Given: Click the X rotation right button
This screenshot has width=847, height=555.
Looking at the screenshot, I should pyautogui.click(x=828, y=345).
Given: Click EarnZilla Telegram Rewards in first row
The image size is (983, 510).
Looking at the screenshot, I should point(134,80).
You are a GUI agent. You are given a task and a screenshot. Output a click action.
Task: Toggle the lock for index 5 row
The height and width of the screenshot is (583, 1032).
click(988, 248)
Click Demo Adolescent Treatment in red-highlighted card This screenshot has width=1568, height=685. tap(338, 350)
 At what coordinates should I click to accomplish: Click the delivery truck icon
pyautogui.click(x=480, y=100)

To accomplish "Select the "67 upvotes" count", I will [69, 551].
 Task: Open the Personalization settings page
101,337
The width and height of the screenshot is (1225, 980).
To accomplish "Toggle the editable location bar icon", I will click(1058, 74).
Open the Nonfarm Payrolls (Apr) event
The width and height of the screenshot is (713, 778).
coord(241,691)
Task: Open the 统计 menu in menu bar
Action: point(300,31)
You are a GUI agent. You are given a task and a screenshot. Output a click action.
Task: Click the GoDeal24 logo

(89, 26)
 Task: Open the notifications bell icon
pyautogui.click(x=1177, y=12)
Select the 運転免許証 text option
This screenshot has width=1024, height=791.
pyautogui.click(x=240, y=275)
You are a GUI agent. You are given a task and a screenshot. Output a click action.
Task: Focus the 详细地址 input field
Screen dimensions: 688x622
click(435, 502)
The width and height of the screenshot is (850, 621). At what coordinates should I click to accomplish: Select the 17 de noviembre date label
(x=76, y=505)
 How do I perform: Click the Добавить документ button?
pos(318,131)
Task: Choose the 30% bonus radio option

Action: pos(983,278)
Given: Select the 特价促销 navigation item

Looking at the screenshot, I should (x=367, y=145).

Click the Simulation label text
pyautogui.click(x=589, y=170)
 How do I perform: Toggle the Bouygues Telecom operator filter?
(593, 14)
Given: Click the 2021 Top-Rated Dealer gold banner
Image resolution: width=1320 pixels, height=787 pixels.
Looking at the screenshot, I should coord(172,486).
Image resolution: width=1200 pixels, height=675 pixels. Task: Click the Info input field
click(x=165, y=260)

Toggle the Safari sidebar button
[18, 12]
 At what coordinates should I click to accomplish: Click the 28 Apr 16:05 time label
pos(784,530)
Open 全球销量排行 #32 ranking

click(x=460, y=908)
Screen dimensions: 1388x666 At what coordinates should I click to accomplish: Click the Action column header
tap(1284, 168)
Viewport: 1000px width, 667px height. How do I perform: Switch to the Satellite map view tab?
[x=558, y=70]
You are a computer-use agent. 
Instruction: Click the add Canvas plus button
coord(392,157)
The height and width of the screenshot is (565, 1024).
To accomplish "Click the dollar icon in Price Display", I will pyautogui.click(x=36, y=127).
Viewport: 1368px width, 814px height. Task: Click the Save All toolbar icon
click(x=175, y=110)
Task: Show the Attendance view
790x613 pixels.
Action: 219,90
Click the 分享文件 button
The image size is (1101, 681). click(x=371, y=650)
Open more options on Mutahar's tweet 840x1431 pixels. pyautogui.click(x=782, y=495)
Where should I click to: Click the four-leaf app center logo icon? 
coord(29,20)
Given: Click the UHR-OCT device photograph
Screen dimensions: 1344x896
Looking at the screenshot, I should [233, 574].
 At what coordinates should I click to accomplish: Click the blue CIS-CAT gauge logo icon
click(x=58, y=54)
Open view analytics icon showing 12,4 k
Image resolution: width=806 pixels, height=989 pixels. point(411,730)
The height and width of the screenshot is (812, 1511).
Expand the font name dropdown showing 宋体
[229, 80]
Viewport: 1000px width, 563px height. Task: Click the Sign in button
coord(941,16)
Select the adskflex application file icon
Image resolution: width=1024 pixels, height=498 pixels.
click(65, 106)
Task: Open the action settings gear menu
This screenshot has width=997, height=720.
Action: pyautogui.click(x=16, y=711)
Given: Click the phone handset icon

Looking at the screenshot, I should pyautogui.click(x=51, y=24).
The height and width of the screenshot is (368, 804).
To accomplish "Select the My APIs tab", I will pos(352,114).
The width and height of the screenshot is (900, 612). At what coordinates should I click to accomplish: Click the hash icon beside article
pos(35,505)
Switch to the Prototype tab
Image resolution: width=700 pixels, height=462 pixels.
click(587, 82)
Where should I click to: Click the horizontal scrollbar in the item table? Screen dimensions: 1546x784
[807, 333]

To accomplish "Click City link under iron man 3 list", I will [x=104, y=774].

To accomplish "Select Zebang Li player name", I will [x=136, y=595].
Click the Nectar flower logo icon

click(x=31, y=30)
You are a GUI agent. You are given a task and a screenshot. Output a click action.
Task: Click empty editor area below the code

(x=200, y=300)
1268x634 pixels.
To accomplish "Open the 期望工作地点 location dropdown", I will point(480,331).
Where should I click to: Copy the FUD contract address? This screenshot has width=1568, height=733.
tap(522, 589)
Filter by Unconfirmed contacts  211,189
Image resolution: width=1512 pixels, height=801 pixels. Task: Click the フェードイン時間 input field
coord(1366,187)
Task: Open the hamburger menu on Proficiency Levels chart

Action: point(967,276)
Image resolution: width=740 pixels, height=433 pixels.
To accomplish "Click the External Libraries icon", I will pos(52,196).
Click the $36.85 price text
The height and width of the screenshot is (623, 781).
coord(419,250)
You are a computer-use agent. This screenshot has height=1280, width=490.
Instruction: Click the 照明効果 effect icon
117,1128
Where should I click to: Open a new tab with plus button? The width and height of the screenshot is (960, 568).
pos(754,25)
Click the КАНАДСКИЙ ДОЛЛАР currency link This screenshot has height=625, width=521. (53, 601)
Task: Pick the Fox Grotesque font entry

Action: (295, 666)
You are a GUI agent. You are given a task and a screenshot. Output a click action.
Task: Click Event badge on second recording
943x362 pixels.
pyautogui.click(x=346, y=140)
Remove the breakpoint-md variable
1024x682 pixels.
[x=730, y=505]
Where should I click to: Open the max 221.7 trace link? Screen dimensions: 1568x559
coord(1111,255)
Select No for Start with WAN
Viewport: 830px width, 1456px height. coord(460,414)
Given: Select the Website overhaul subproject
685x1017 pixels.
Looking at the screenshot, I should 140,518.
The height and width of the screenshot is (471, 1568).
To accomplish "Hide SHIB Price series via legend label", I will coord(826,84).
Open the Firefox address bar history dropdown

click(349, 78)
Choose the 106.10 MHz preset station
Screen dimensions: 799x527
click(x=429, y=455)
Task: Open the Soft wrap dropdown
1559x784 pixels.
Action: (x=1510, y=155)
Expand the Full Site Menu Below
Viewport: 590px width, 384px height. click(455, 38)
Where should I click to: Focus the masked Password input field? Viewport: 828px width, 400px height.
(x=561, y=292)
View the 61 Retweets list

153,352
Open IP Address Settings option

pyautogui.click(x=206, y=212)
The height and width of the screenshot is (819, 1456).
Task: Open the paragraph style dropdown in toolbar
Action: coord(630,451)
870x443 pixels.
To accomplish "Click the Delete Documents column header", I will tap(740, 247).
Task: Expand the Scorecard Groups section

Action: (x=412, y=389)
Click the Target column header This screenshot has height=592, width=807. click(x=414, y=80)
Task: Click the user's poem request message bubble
=-=-=
THE PROBLEM: Return every line of the material word for word.

COMPLETED EXERCISE:
Given: Click the X rotation right button
This screenshot has width=847, height=555.
Looking at the screenshot, I should pyautogui.click(x=828, y=345).
Given: Click EarnZilla Telegram Rewards in first row
The image size is (983, 510).
Looking at the screenshot, I should point(134,80).
You are a GUI agent. You are given a task and a screenshot. Output a click action.
Task: Toggle the lock for index 5 row
The height and width of the screenshot is (583, 1032).
click(988, 248)
Click Demo Adolescent Treatment in red-highlighted card This screenshot has width=1568, height=685. tap(338, 350)
 At what coordinates should I click to accomplish: Click the delivery truck icon
pyautogui.click(x=480, y=100)

To accomplish "Select the "67 upvotes" count", I will [69, 551].
 Task: Open the Personalization settings page
101,337
The width and height of the screenshot is (1225, 980).
To accomplish "Toggle the editable location bar icon", I will click(1058, 74).
Open the Nonfarm Payrolls (Apr) event
The width and height of the screenshot is (713, 778).
coord(241,691)
Task: Open the 统计 menu in menu bar
Action: point(300,31)
You are a GUI agent. You are given a task and a screenshot. Output a click action.
Task: Click the GoDeal24 logo

(89, 26)
 Task: Open the notifications bell icon
pyautogui.click(x=1177, y=12)
Select the 運転免許証 text option
This screenshot has width=1024, height=791.
pyautogui.click(x=240, y=275)
You are a GUI agent. You are given a task and a screenshot. Output a click action.
Task: Focus the 详细地址 input field
Screen dimensions: 688x622
click(435, 502)
The width and height of the screenshot is (850, 621). At what coordinates should I click to accomplish: Select the 17 de noviembre date label
(x=76, y=505)
 How do I perform: Click the Добавить документ button?
pos(318,131)
Task: Choose the 30% bonus radio option

Action: pos(983,278)
Given: Select the 特价促销 navigation item

Looking at the screenshot, I should (x=367, y=145).

Click the Simulation label text
pyautogui.click(x=589, y=170)
 How do I perform: Toggle the Bouygues Telecom operator filter?
(593, 14)
Given: Click the 2021 Top-Rated Dealer gold banner
Image resolution: width=1320 pixels, height=787 pixels.
Looking at the screenshot, I should coord(172,486).
Image resolution: width=1200 pixels, height=675 pixels. Task: Click the Info input field
click(x=165, y=260)

Toggle the Safari sidebar button
[18, 12]
 At what coordinates should I click to accomplish: Click the 28 Apr 16:05 time label
pos(784,530)
Open 全球销量排行 #32 ranking

click(x=460, y=908)
Screen dimensions: 1388x666 At what coordinates should I click to accomplish: Click the Action column header
tap(1284, 168)
Viewport: 1000px width, 667px height. How do I perform: Switch to the Satellite map view tab?
[x=558, y=70]
You are a computer-use agent. 
Instruction: Click the add Canvas plus button
coord(392,157)
The height and width of the screenshot is (565, 1024).
To accomplish "Click the dollar icon in Price Display", I will pyautogui.click(x=36, y=127).
Viewport: 1368px width, 814px height. Task: Click the Save All toolbar icon
click(x=175, y=110)
Task: Show the Attendance view
790x613 pixels.
Action: 219,90
Click the 分享文件 button
The image size is (1101, 681). click(x=371, y=650)
Open more options on Mutahar's tweet 840x1431 pixels. pyautogui.click(x=782, y=495)
Where should I click to: Click the four-leaf app center logo icon? 
coord(29,20)
Given: Click the UHR-OCT device photograph
Screen dimensions: 1344x896
Looking at the screenshot, I should [233, 574].
 At what coordinates should I click to accomplish: Click the blue CIS-CAT gauge logo icon
click(x=58, y=54)
Open view analytics icon showing 12,4 k
Image resolution: width=806 pixels, height=989 pixels. point(411,730)
The height and width of the screenshot is (812, 1511).
Expand the font name dropdown showing 宋体
[229, 80]
Viewport: 1000px width, 563px height. Task: Click the Sign in button
coord(941,16)
Select the adskflex application file icon
Image resolution: width=1024 pixels, height=498 pixels.
click(65, 106)
Task: Open the action settings gear menu
This screenshot has width=997, height=720.
Action: pyautogui.click(x=16, y=711)
Given: Click the phone handset icon

Looking at the screenshot, I should pyautogui.click(x=51, y=24).
The height and width of the screenshot is (368, 804).
To accomplish "Select the My APIs tab", I will pos(352,114).
The width and height of the screenshot is (900, 612). At what coordinates should I click to accomplish: Click the hash icon beside article
pos(35,505)
Switch to the Prototype tab
Image resolution: width=700 pixels, height=462 pixels.
click(587, 82)
Where should I click to: Click the horizontal scrollbar in the item table? Screen dimensions: 1546x784
[807, 333]

To accomplish "Click City link under iron man 3 list", I will [x=104, y=774].

To accomplish "Select Zebang Li player name", I will [x=136, y=595].
Click the Nectar flower logo icon

click(x=31, y=30)
You are a GUI agent. You are given a task and a screenshot. Output a click action.
Task: Click empty editor area below the code

(x=200, y=300)
1268x634 pixels.
To accomplish "Open the 期望工作地点 location dropdown", I will point(480,331).
Where should I click to: Copy the FUD contract address? This screenshot has width=1568, height=733.
tap(522, 589)
Filter by Unconfirmed contacts  211,189
Image resolution: width=1512 pixels, height=801 pixels. Task: Click the フェードイン時間 input field
coord(1366,187)
Task: Open the hamburger menu on Proficiency Levels chart

Action: point(967,276)
Image resolution: width=740 pixels, height=433 pixels.
To accomplish "Click the External Libraries icon", I will pos(52,196).
Click the $36.85 price text
The height and width of the screenshot is (623, 781).
coord(419,250)
You are a computer-use agent. This screenshot has height=1280, width=490.
Instruction: Click the 照明効果 effect icon
117,1128
Where should I click to: Open a new tab with plus button? The width and height of the screenshot is (960, 568).
pos(754,25)
Click the КАНАДСКИЙ ДОЛЛАР currency link This screenshot has height=625, width=521. (53, 601)
Task: Pick the Fox Grotesque font entry

Action: (295, 666)
You are a GUI agent. You are given a task and a screenshot. Output a click action.
Task: Click Event badge on second recording
943x362 pixels.
pyautogui.click(x=346, y=140)
Remove the breakpoint-md variable
1024x682 pixels.
[x=730, y=505]
Where should I click to: Open the max 221.7 trace link? Screen dimensions: 1568x559
coord(1111,255)
Select No for Start with WAN
Viewport: 830px width, 1456px height. coord(460,414)
Given: Select the Website overhaul subproject
685x1017 pixels.
Looking at the screenshot, I should 140,518.
The height and width of the screenshot is (471, 1568).
To accomplish "Hide SHIB Price series via legend label", I will coord(826,84).
Open the Firefox address bar history dropdown

click(349, 78)
Choose the 106.10 MHz preset station
Screen dimensions: 799x527
click(x=429, y=455)
Task: Open the Soft wrap dropdown
1559x784 pixels.
Action: (x=1510, y=155)
Expand the Full Site Menu Below
Viewport: 590px width, 384px height. click(455, 38)
Where should I click to: Focus the masked Password input field? Viewport: 828px width, 400px height.
(x=561, y=292)
View the 61 Retweets list

153,352
Open IP Address Settings option

pyautogui.click(x=206, y=212)
The height and width of the screenshot is (819, 1456).
Task: Open the paragraph style dropdown in toolbar
Action: coord(630,451)
870x443 pixels.
To accomplish "Click the Delete Documents column header", I will tap(740, 247).
Task: Expand the Scorecard Groups section

Action: (x=412, y=389)
Click the Target column header This screenshot has height=592, width=807. click(x=414, y=80)
Task: Click the user's poem request message bubble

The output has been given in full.